As Legal Content Director at Zywave, part of my job for the last four years has been to answer questions about the Affordable Care Act. A lot of questions. Although some of the themes have remained consistent, the nature of the questions has changed over the course of those four years since the ACA was enacted.
It makes sense: the many varied provisions of the ACA have been implemented over the course of several years (with more to come). This means that employers need to focus first on the task at hand – the rules that are taking effect next. Once an employer has a plan in place for compliance with a particular rule, that issue fades in importance while another one takes its place. It’s the unknown that causes the most worry; once the employer’s plan is implemented and some experience is gained, the employer gradually becomes more comfortable with following that particular rule.
This compliance process is illustrated by the results of our most recent health care reform survey of employers. Of the more than 2,000 employers who participated in the survey earlier this year, two-thirds are confident that they are in compliance with the provisions of the law that are already in effect. That’s a 21-point gain from last year. Most employers (50 percent) consider themselves only somewhat prepared for future requirements, with nearly the same number (45 percent) feeling very prepared and five percent feeling unprepared for future compliance.
The issues causing the most concern for employers in administering health care reform changes have evolved over the last few years as well. This year, most employers are concerned about health plan fees (49 percent) and premium rating changes (also 49 percent).

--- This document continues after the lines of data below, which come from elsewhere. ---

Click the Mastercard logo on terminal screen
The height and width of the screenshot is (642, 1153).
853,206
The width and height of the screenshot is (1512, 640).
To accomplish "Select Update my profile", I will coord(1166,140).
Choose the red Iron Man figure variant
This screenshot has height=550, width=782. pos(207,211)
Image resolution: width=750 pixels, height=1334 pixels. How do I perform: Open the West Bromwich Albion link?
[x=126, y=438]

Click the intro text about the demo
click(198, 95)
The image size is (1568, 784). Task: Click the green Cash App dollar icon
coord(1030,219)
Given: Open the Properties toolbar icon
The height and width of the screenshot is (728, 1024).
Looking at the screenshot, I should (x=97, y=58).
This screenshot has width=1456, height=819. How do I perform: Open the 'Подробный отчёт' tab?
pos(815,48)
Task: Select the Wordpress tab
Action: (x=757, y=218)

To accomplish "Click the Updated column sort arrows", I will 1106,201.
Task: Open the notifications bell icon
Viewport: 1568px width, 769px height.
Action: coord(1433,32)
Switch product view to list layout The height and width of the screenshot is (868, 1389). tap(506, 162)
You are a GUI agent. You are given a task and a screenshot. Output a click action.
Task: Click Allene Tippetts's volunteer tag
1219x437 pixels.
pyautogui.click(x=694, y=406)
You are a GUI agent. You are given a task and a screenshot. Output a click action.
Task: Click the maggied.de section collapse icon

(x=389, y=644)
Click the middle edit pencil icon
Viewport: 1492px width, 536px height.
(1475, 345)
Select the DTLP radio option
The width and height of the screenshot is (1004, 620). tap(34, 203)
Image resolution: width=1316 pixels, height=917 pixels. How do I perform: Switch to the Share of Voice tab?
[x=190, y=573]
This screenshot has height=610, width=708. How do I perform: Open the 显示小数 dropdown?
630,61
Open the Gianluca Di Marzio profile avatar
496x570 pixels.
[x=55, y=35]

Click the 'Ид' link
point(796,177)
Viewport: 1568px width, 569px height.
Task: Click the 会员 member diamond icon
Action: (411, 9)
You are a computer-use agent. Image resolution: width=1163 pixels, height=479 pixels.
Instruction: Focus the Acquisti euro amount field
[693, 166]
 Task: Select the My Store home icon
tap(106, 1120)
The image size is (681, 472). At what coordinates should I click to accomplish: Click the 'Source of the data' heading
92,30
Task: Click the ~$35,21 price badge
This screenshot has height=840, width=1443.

About one-third of respondents (34 percent) are concerned about reporting, disclosure and notification requirements and a similar number (31 percent) are worried about implementing cost-sharing limits.
The survey results show a comparison of employer concerns over a three-year period. One of the biggest changes is that offering health coverage to full-time employees is only a major concern for 12 percent of employers surveyed this year; for the prior two years it was an issue for close to 60 percent of employers. This decrease is a striking example of the evolution of the ACA’s impact on employers. As more guidance is issued, and employers become familiar with the requirements and make and implement their plans, deciding whether and how to offer coverage to full-time employees becomes a more manageable task.
The broker’s role in supporting employers
That doesn’t mean employers won’t still have questions. And when asked to list their own concerns, many employers told us they are worried that the existing regulations might change again, requiring them to relearn everything and change their plans.
Whether your clients’ questions are about already existing ACA rules, provisions that will take effect in 2018 or changes to any of those requirements, brokers will continue to have an important role in helping employers understand the ACA and their obligations. This role is also highlighted in the survey results. When they have a question about the ACA, 78 percent of employers surveyed said they call or email their broker for answers.
As the ACA continues to evolve and expectations and requirements for employers continue to change, you can be a valuable resource for your clients and prospects.